Si è tenuto oggi, 11 aprile, presso la sede di Palazzo Pacanowski dell’Università degli Studi di Napoli “Parthenope”, il convegno “L’Impresa del Bello – L’innovazione come strategia di valorizzazione dei beni culturali”, organizzato dal Dipartimento di Studi Aziendali e Quantitativi (DISAQ) nell’ambito delle attività del Progetto di Eccellenza 2023-2027.
L’incontro, a partire dalle ore 9.30, ha rappresentato un’importante occasione per presentare le attività di didattica di elevata qualificazione, ricerca e terza missione sviluppate dal Dipartimento nel corso del primo anno del progetto, offrendo al contempo uno spazio di confronto sui temi che ne orientano le attività presenti e future.
Ad aprire i lavori sono stati i saluti istituzionali del Magnifico Rettore, prof. Antonio Garofalo, e della Direttrice del Dipartimento, prof.ssa Francesca Perla. A seguire, il prof. Francesco Calza, Responsabile del Progetto di Eccellenza, ha introdotto le attività e le prospettive di sviluppo del DISAQ nell’ambito del progetto.

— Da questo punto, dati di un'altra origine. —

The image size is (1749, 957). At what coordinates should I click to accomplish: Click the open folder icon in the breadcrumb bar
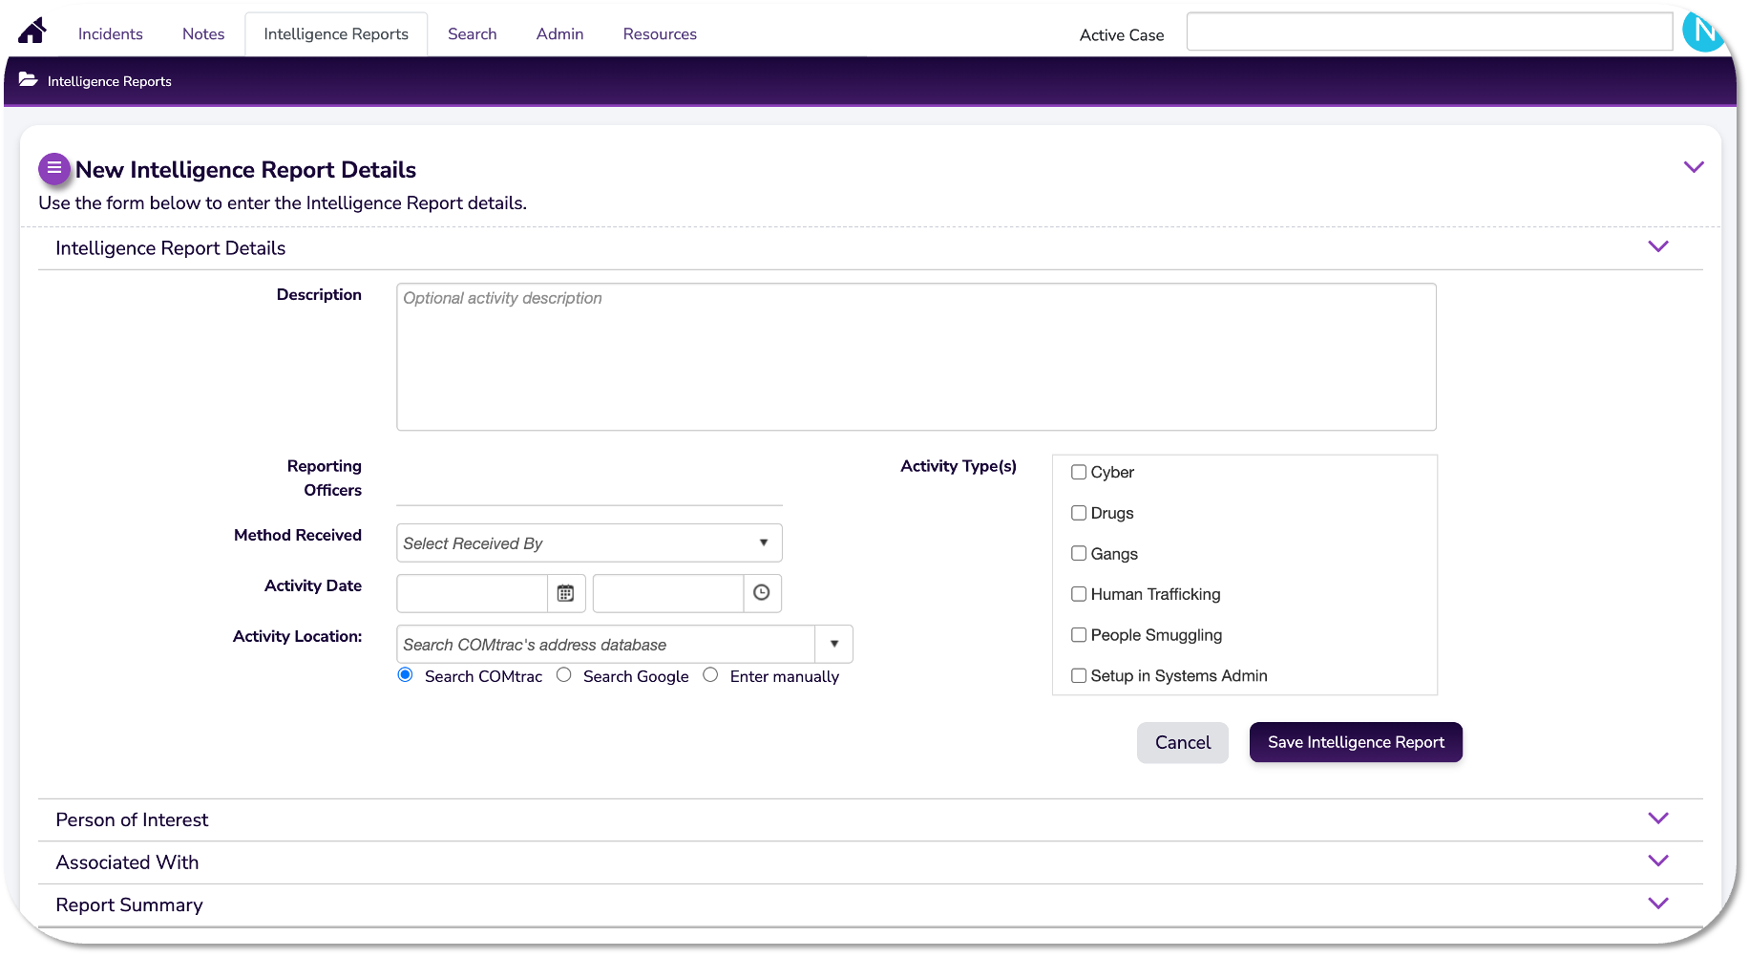28,80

A partire dalle ore 10.30, la tavola rotonda “L’Impresa del Bello – L’innovazione come strategia di valorizzazione dei beni culturali” ha animato il confronto sul ruolo dell’innovazione e dell’imprenditorialità nella valorizzazione del patrimonio culturale e artistico. Un dialogo arricchito dalle testimonianze di Tiziana D’Angelo, Carolina Botti, Vincenzo Abbatantuoni e Marco Velludo, personalità di rilievo del mondo delle istituzioni e della cultura, dell’imprenditoria e dell’informazione. A moderare l’incontro è stato Massimo Cerofolini, giornalista e Capo Servizio Rai.
La tavola rotonda ha offerto un’importante occasione di scambio e confronto su un tema di crescente rilevanza per istituzioni e imprese: la capacità di innovare e fare impresa come strumento per valorizzare il patrimonio culturale e artistico, riconoscendone il valore non solo culturale, ma anche sociale ed economico.